In 1986, David Rumelhart, Geoffrey Hinton, and Ronald Williams published a paper in Nature that would transform artificial intelligence. The paper, “Learning representations by back-propagating errors,” demonstrated that a mathematical technique from the 1970s could train neural networks orders of magnitude faster than existing methods. The speedup wasn’t incremental—it was the difference between a model taking a week to train and taking 200,000 years.
But backpropagation wasn’t invented in 1986. Its modern form was first published in 1970 by Finnish master’s student Seppo Linnainmaa, who described it as “reverse mode automatic differentiation.” Even earlier, Henry J. Kelley derived the foundational concepts in 1960 for optimal flight path calculations. What the 1986 paper achieved wasn’t invention—it was recognition. The authors demonstrated that this obscure numerical technique was exactly what neural networks needed.
The Problem That Seemed Impossible
Training a neural network means finding the weights and biases that minimize a cost function. For a network with millions of parameters, this requires computing millions of partial derivatives—how the cost changes when each individual parameter wiggles slightly.
Consider a network with 10 million parameters. Naively computing these derivatives through finite differences would require 10 million forward passes through the network. If each forward pass takes 10 milliseconds, computing a single gradient requires over 27 hours. Train for 100,000 iterations, and you’re looking at 300 years.
Backpropagation computes all 10 million derivatives in roughly the time of two forward passes—about 20 milliseconds. That’s a speedup of roughly 10 million times. The algorithm achieves this through a clever application of the chain rule that reuses intermediate computations.
Computational Graphs: Seeing Mathematics as a Network
To understand backpropagation, you need to visualize mathematical expressions as graphs.
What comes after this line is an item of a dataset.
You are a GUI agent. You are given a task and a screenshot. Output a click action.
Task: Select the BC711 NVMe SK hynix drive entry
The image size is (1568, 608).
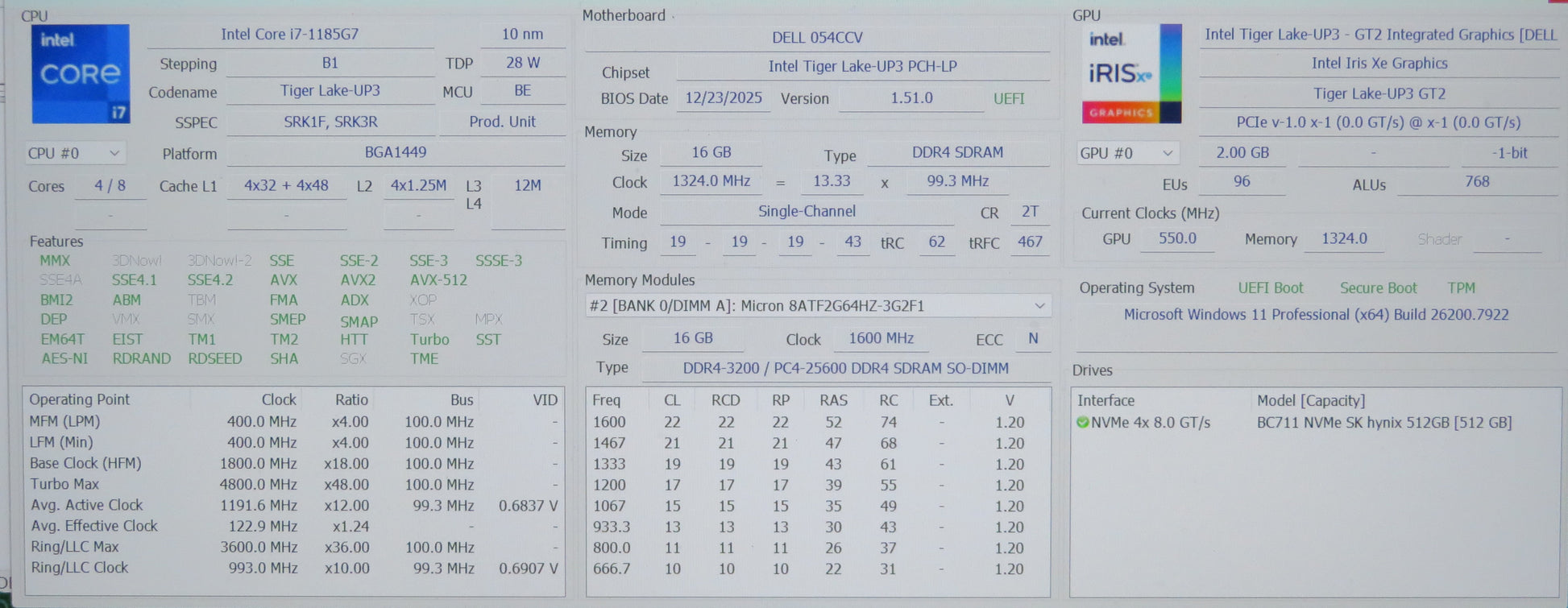pyautogui.click(x=1383, y=423)

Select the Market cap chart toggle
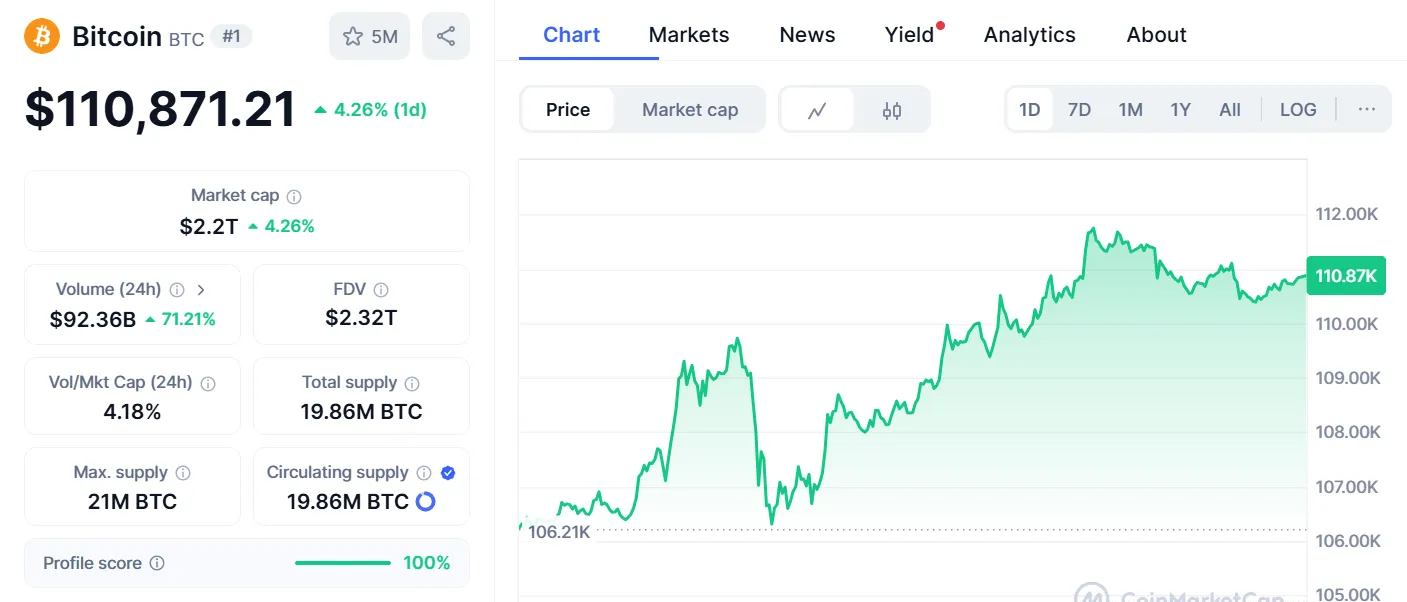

Consider the expression $e = (a + b) \times (b + 1)$. We can decompose this into intermediate steps:
$$c = a + b$$$$d = b + 1$$
$$e = c \times d$$
Each operation becomes a node in a directed acyclic graph. Arrows connect inputs to outputs, showing how values flow through the computation.
Image source: Colah’s Blog - Calculus on Computational Graphs
Now consider derivatives. If $a$ directly affects $c$, the partial derivative $\frac{\partial c}{\partial a} = 1$. If we want to know how $a$ affects $e$ (not directly connected), we multiply derivatives along all paths from $a$ to $e$:
$$\frac{\partial e}{\partial a} = \frac{\partial e}{\partial c} \times \frac{\partial c}{\partial a} = d \times 1 = d$$This is the chain rule, but visualized through graph traversal. The key insight: for nodes with multiple paths, we sum contributions from each path.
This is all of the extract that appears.